▶ [Requirements]
Echo the listing below word for word, every line included. Leave the pictures out of your reply.

▶ [Input]

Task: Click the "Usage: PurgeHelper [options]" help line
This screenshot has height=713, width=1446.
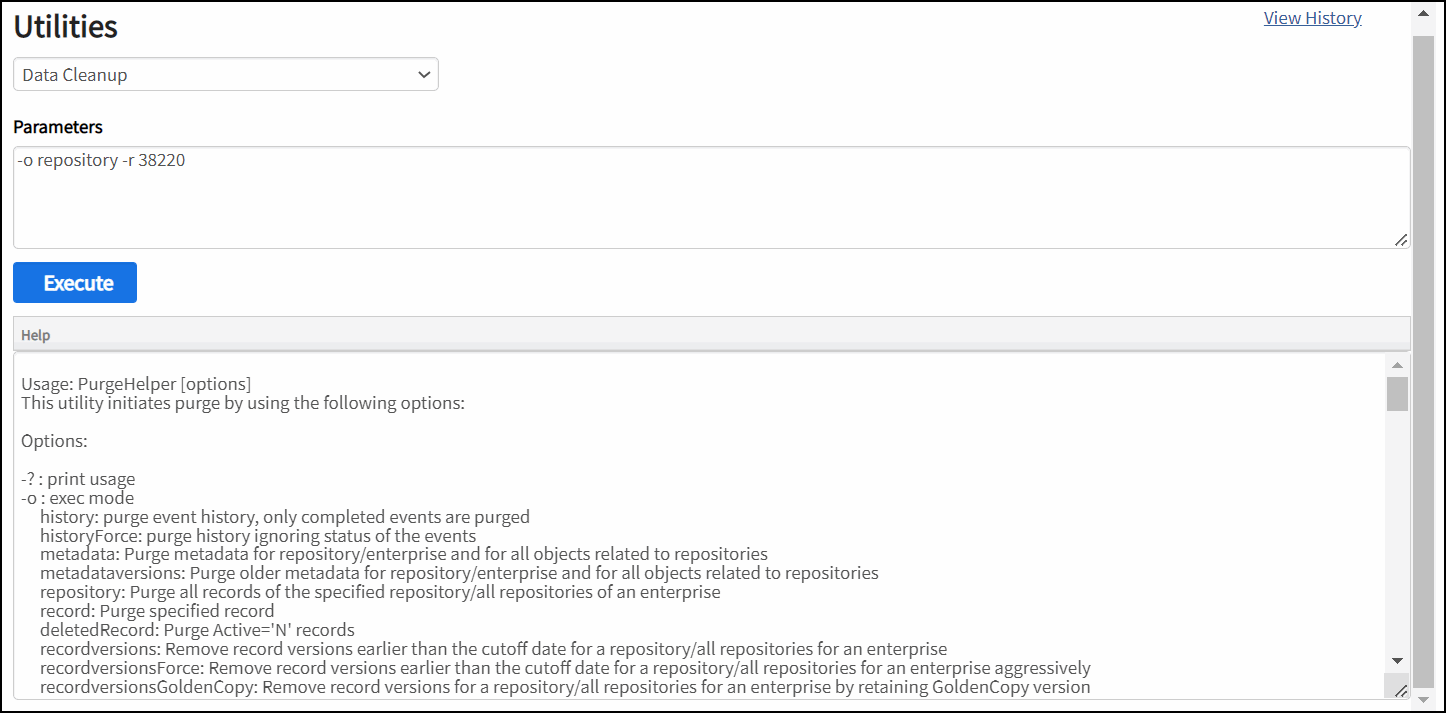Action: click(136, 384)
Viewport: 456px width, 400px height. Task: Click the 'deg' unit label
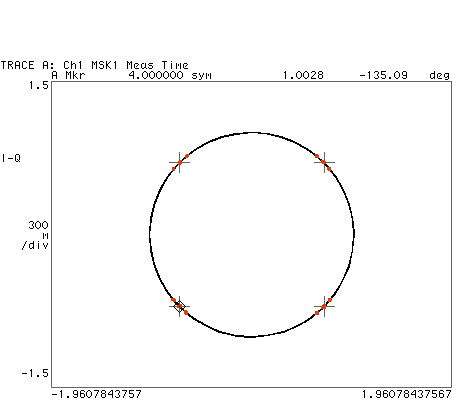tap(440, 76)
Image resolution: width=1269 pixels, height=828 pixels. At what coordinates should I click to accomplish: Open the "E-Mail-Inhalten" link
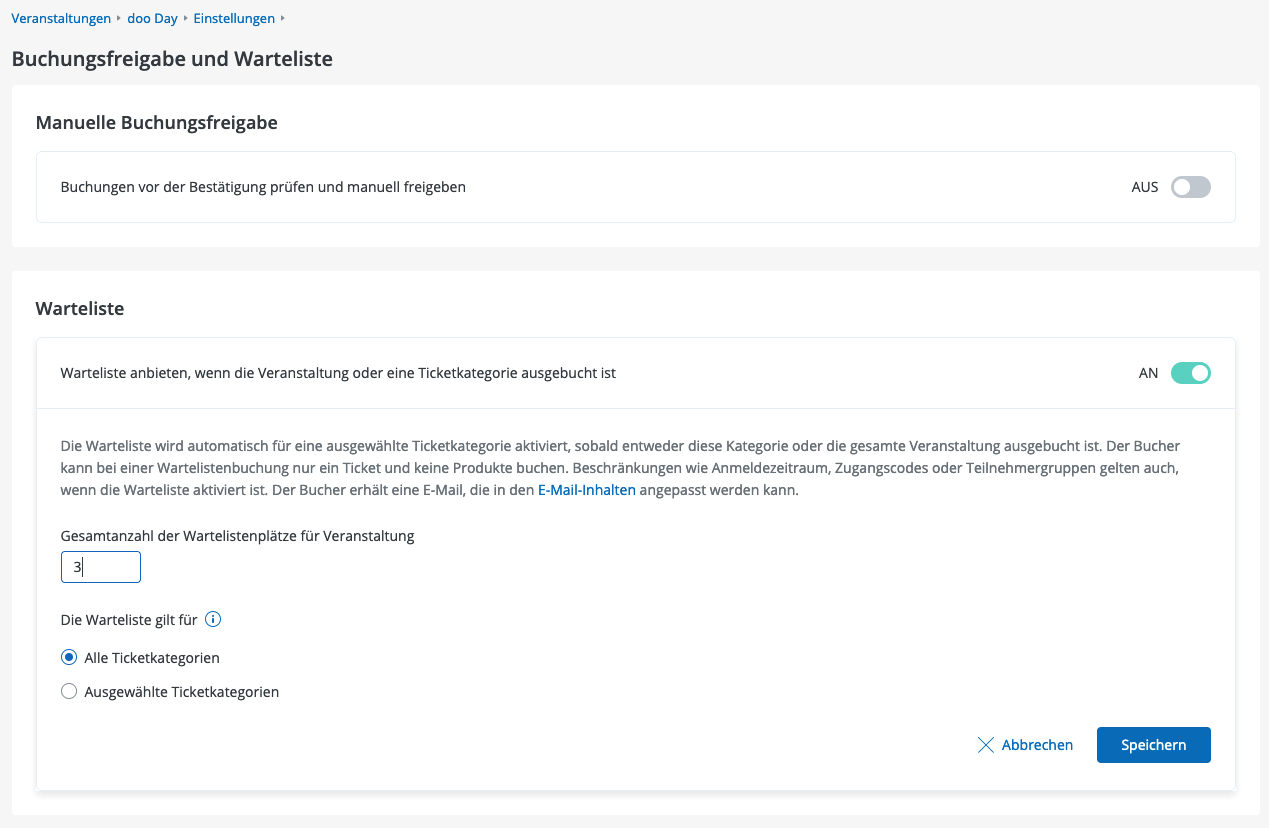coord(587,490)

▶ [Worked solution]
Task: Click the "Usage: PurgeHelper [options]" help line
This screenshot has height=713, width=1446.
Action: click(136, 384)
Viewport: 456px width, 400px height. Task: Click the 'deg' unit label
tap(440, 76)
Image resolution: width=1269 pixels, height=828 pixels. At what coordinates should I click to accomplish: Open the "E-Mail-Inhalten" link
coord(587,490)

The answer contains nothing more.